REQUIRED WORK :: Please copy everything in the blog post below from "Cost: $25; Emrys" down to "mounds of sweetness.", changing "vine" to "plant" each time it appears.

** START OF SELECTION **

Which leads me to...a class we're offering at the Writing Room on Sept. 29. It's called "Write Your Life: Memoir and Personal Essay," and it's all about capturing events from your life to use in your writing. Details here for regional folks who are interested:
  • Write Your Life: Memoir and Personal Essay

This two-hour workshop will help you plunge into the personal themes that make your real life stories uniquely yours. We’ll discover how to determine which events from your life can combine to create a memoir that resonates. We’ll discuss how to use some of these events to begin the process of getting your life on the page. We’ll cover craft elements, including voice and structure, and look at some of the ways in which elements of fiction and poetry can enliven your writing.

Date: Tuesday, Sept. 29

Time: 6:30 – 8:30 pm

Instructor: Heather Magruder

Cost: $25; Emrys members $20

Location: Metropolitan Arts Council, 16 Augusta Street, Greenville

Thursday, August 13, 2009

Time for the Writing Room

Autumn Clematis on our front-stair railing is honeyed, in full bloom-- just ask any bee. They have converged. Major bee convention here, all stripes. Bumble and honey. This is a resiliant vine, a [social] climber, and doesn't always mind its manners. It can be aggressive...or let's just say this is one heckuva ambitious vine. It would just love to scale great heights...and cover the roof. But it sure is comely in the fall...and makes up for its pushiness with mounds of sweetness.

Autumn Clematis blooms mid-August, about the time I send out a full schedule new classes from The Writing Room. The Writing Room is a community-based writing program, sponsored by the Emrys Foundation. We're in our third year and sixth season of offering classes to writers of all levels, at various Greenville, SC locations. And if you're not in the area-- well, I hope to offer an online virtual class or two next we can form a virtual community of global writers!

I thought I'd take a little chunk of the schedule and elaborate on it for the next several blogs. [Amid all the flora and fauna pictures, of course.] I'll talk about why people might be interested in taking a class...what kind of things we'll cover. So here's a basic rundown of the Fall 2009 schedule, which you can read--and register for-- on the Writing Room page of the Emrys website:
  • Monthly $5 workshops at Earth Fare
  • A Master Class on Writing & Publishing from best selling novelist Lauren Groff.
  • Write Your Novel in 12 Weeks: A new novel writing course to help you complete your first draft.

** END OF SELECTION **
** START OF SOURCE DATA **

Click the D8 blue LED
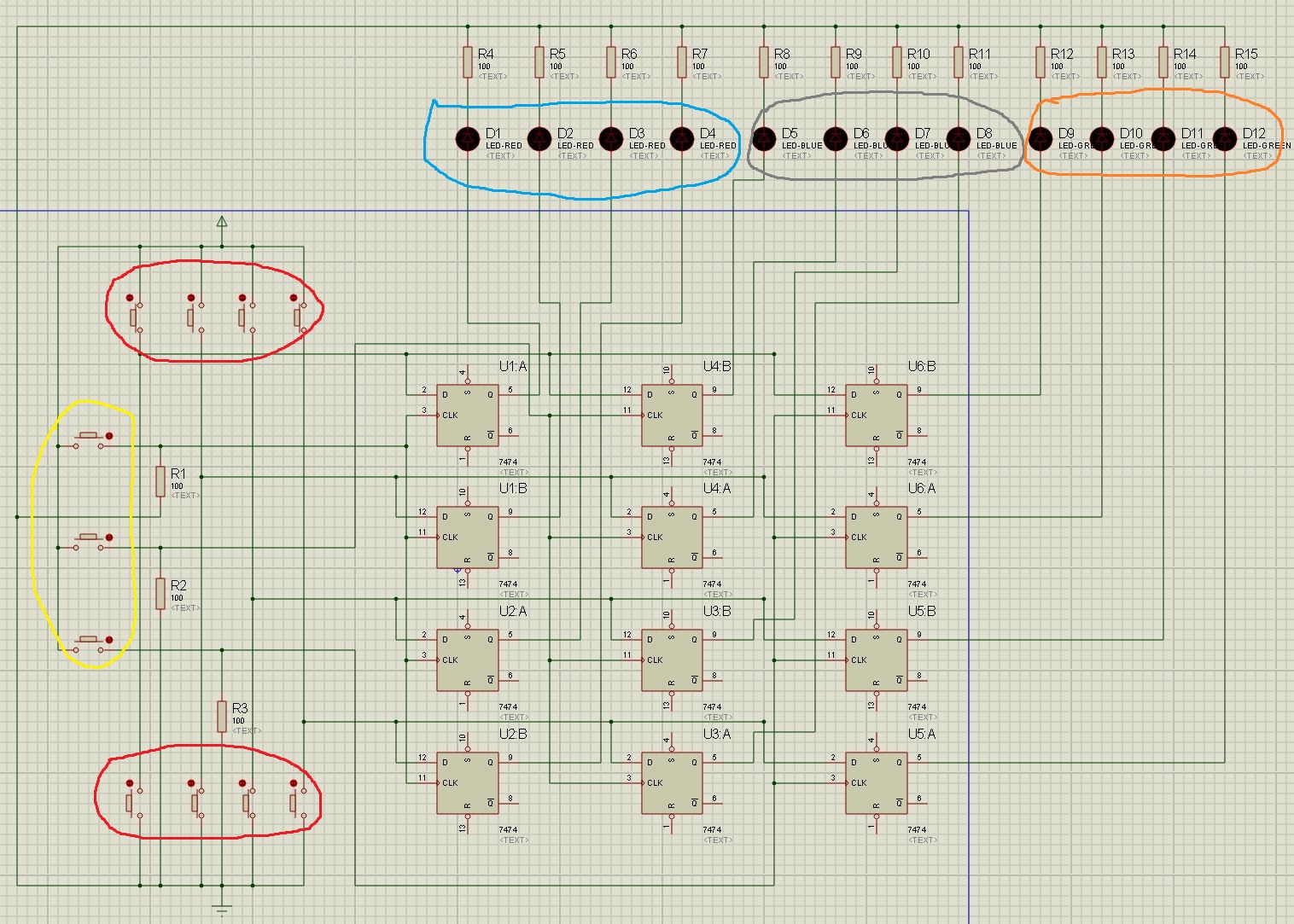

** END OF SOURCE DATA **

FINAL RESULT ::
Cost: $25; Emrys members $20

Location: Metropolitan Arts Council, 16 Augusta Street, Greenville

Thursday, August 13, 2009

Time for the Writing Room

Autumn Clematis on our front-stair railing is honeyed, in full bloom-- just ask any bee. They have converged. Major bee convention here, all stripes. Bumble and honey. This is a resiliant plant, a [social] climber, and doesn't always mind its manners. It can be aggressive...or let's just say this is one heckuva ambitious plant. It would just love to scale great heights...and cover the roof. But it sure is comely in the fall...and makes up for its pushiness with mounds of sweetness.